[Records excerpted from a collection]
########
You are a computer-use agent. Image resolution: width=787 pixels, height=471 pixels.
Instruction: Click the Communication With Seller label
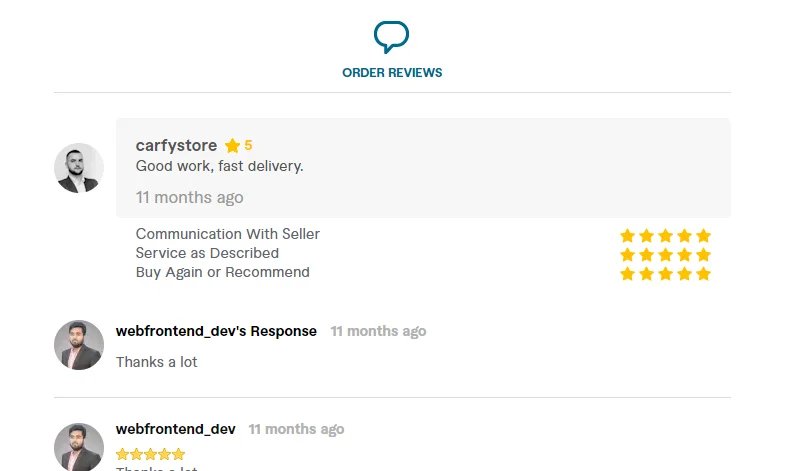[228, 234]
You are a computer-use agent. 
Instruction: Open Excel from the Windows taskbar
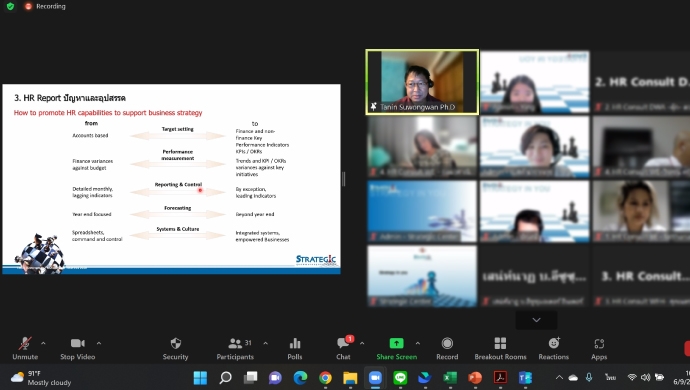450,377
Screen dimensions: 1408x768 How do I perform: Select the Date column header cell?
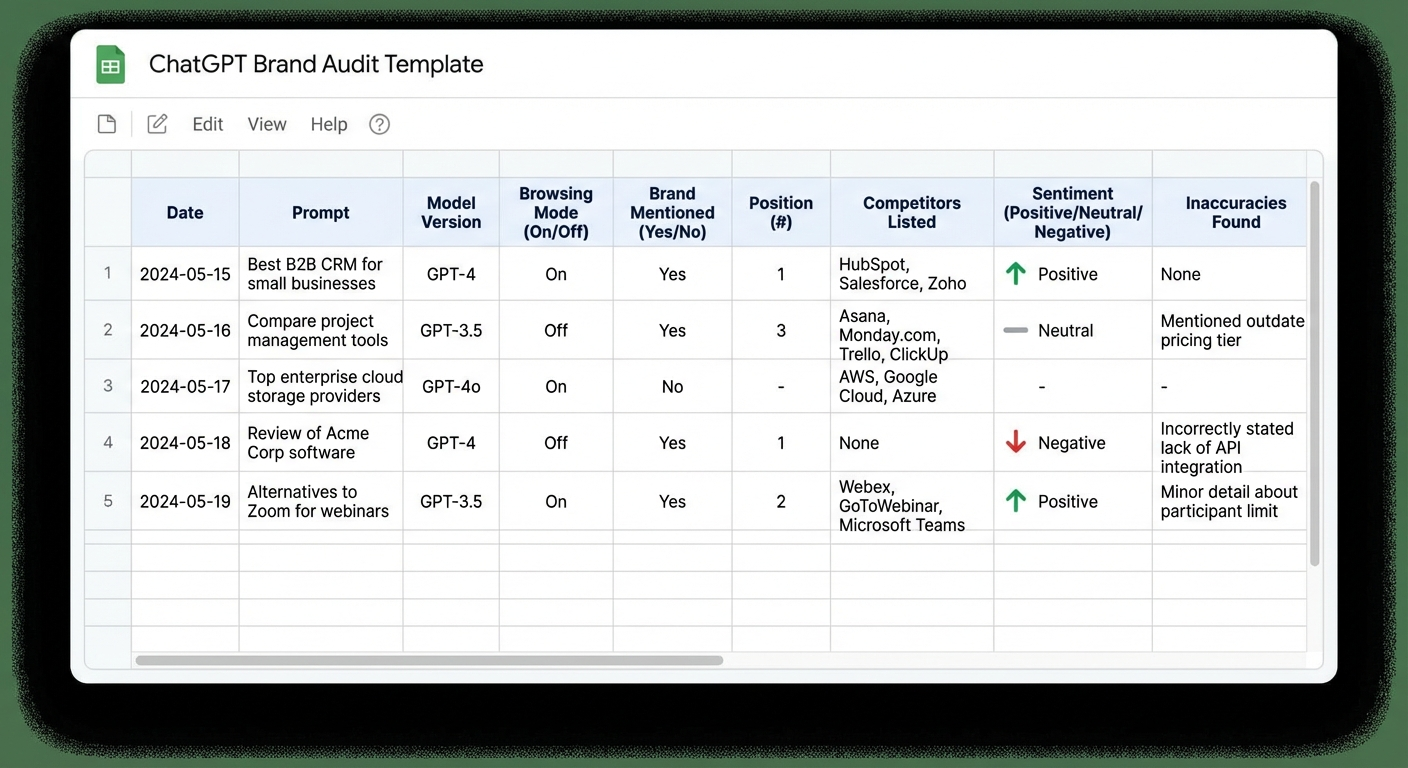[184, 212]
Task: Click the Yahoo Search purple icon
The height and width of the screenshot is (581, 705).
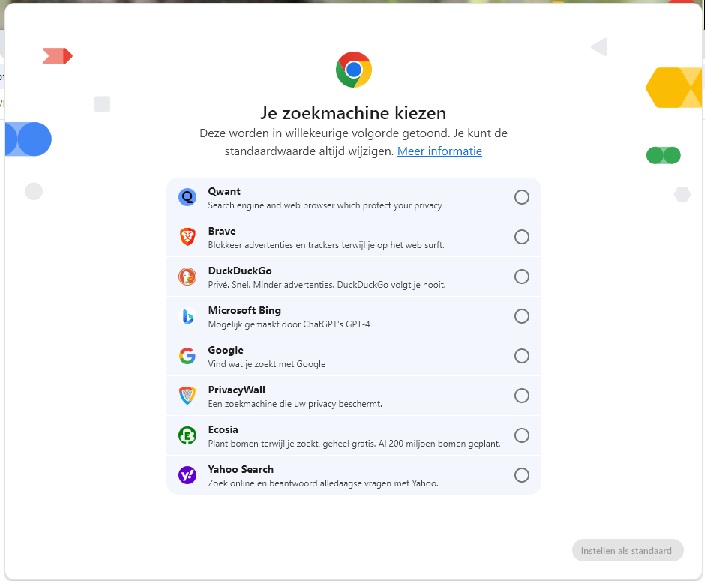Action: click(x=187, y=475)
########
INSTRUCTIONS TO FOLLOW: Edit everything from the line containing "Screen dimensions: 1408x768" down to the end of the records, replacing "purple" with "violet" and keeping all else unchanged. Leave the pictures out of your answer.

COMPLETED TASK:
Screen dimensions: 1408x768 How do I perform: Select the Date column header cell?
[184, 212]
Task: Click the Yahoo Search violet icon
The height and width of the screenshot is (581, 705).
Action: click(x=187, y=475)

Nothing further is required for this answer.